§ **About this task**:
Look through the entries below for the line with "Click the Reinforced stress points bullet" and the line with "You are a GUI", then give again exactly those two lines and all lines between them, minus the pictures.

_____

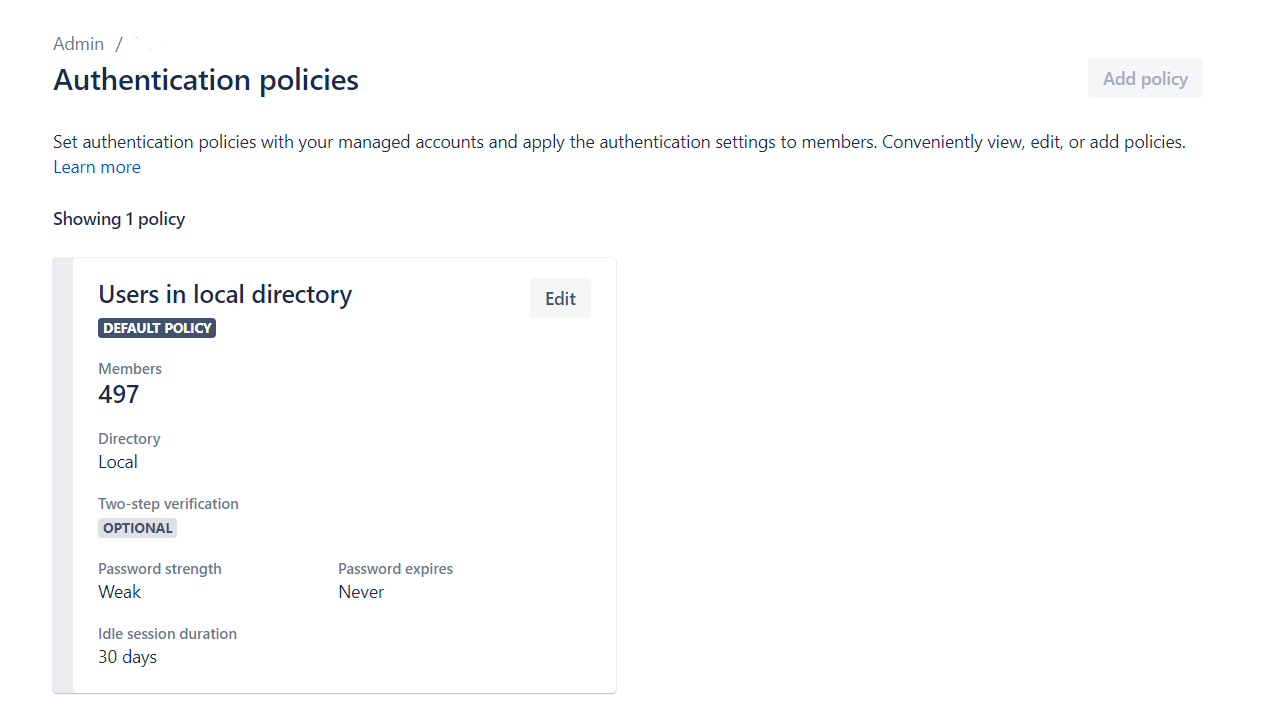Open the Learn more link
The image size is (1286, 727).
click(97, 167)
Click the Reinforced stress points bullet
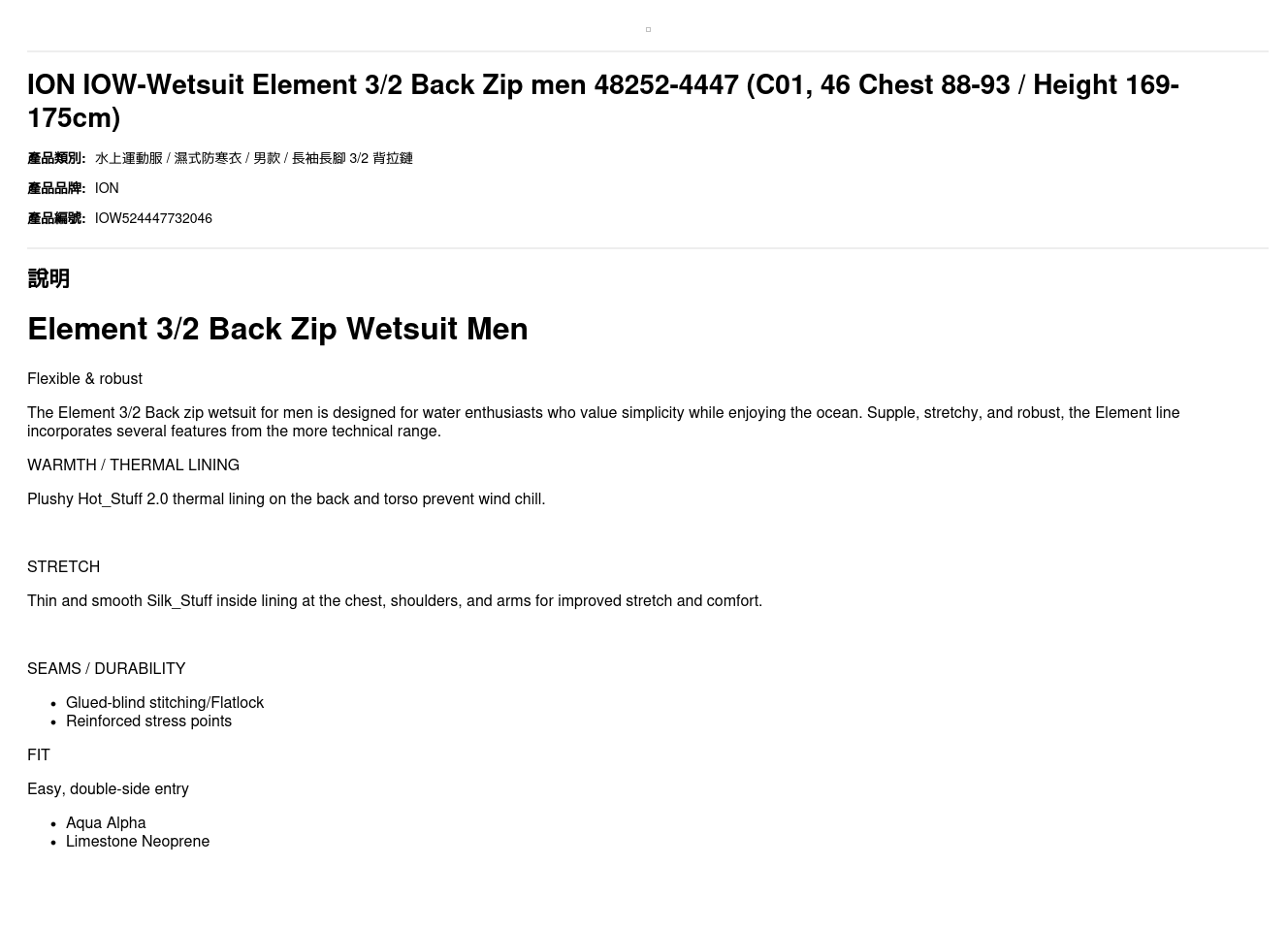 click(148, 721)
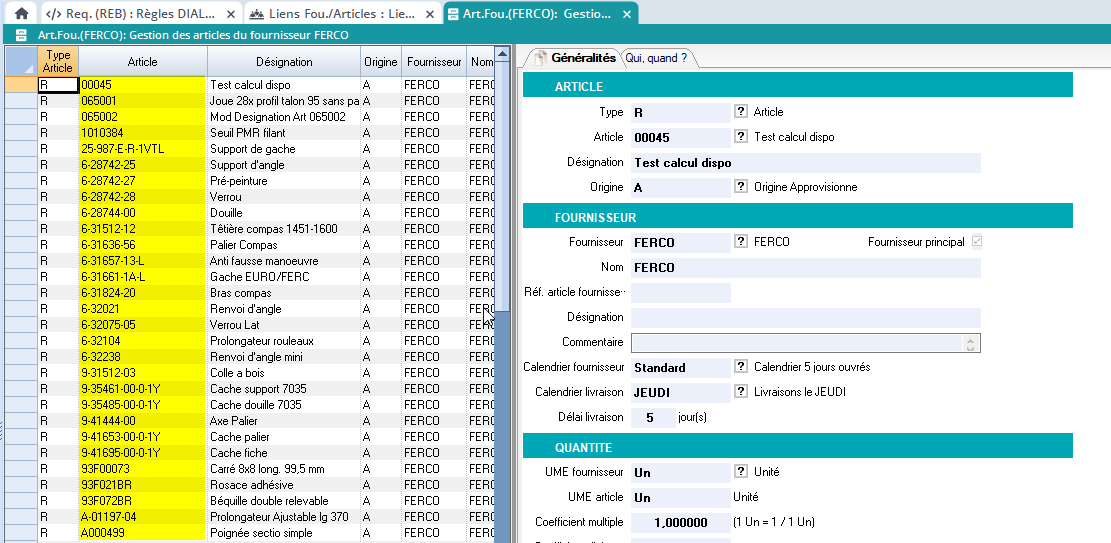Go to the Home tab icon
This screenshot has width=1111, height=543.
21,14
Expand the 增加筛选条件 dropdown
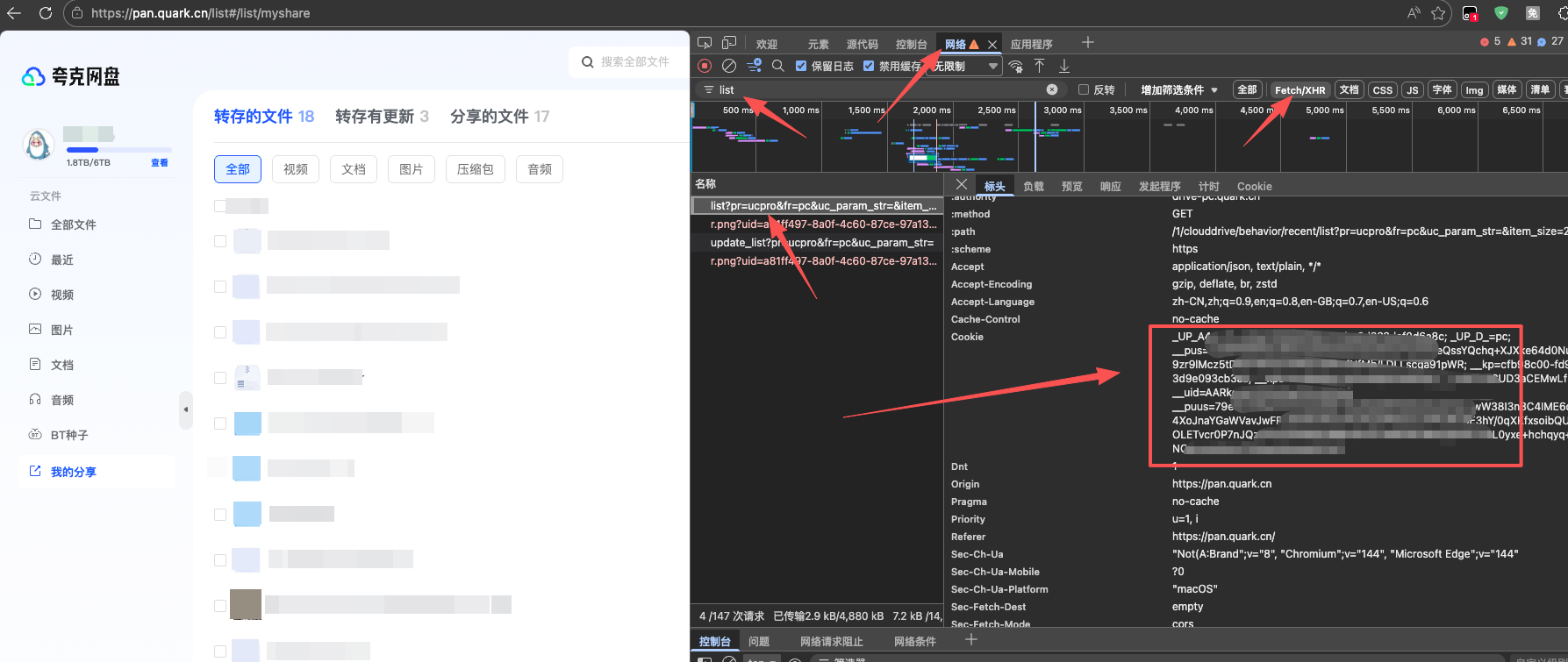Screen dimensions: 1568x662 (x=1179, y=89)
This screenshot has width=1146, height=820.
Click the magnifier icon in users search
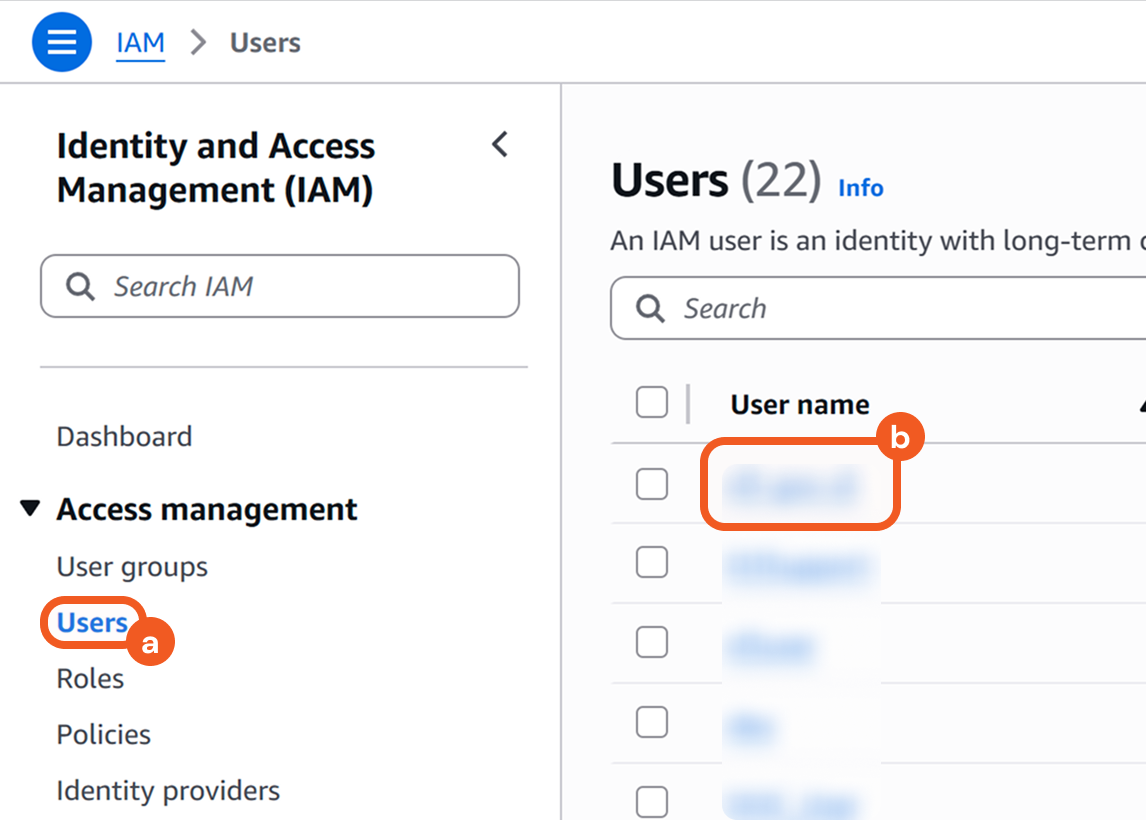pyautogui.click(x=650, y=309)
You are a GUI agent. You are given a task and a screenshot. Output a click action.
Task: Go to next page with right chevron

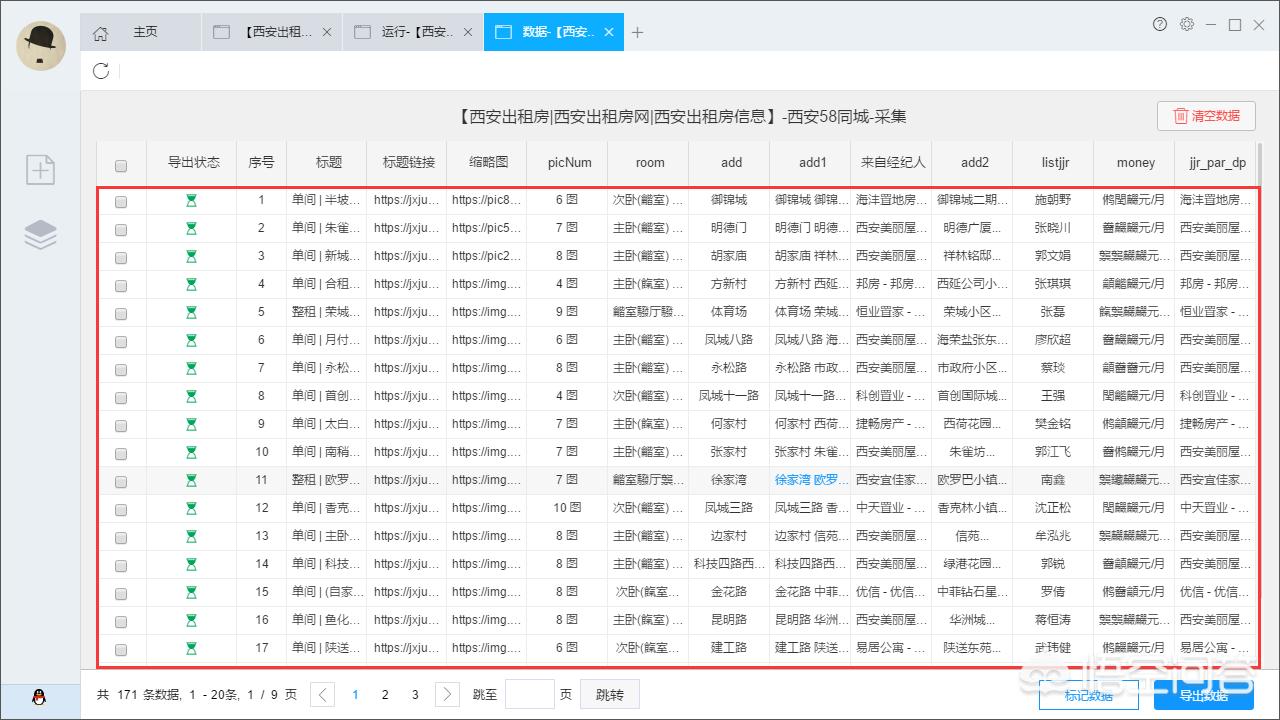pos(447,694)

_____

§ **Response area**:
Click the Reinforced stress points bullet
 click(148, 721)
Go to the Home tab icon
This screenshot has width=1111, height=543.
21,14
Expand the 增加筛选条件 dropdown
Screen dimensions: 1568x662 (x=1179, y=89)
This screenshot has width=1146, height=820.
Click the magnifier icon in users search
pyautogui.click(x=650, y=309)
You are a GUI agent. You are given a task and a screenshot. Output a click action.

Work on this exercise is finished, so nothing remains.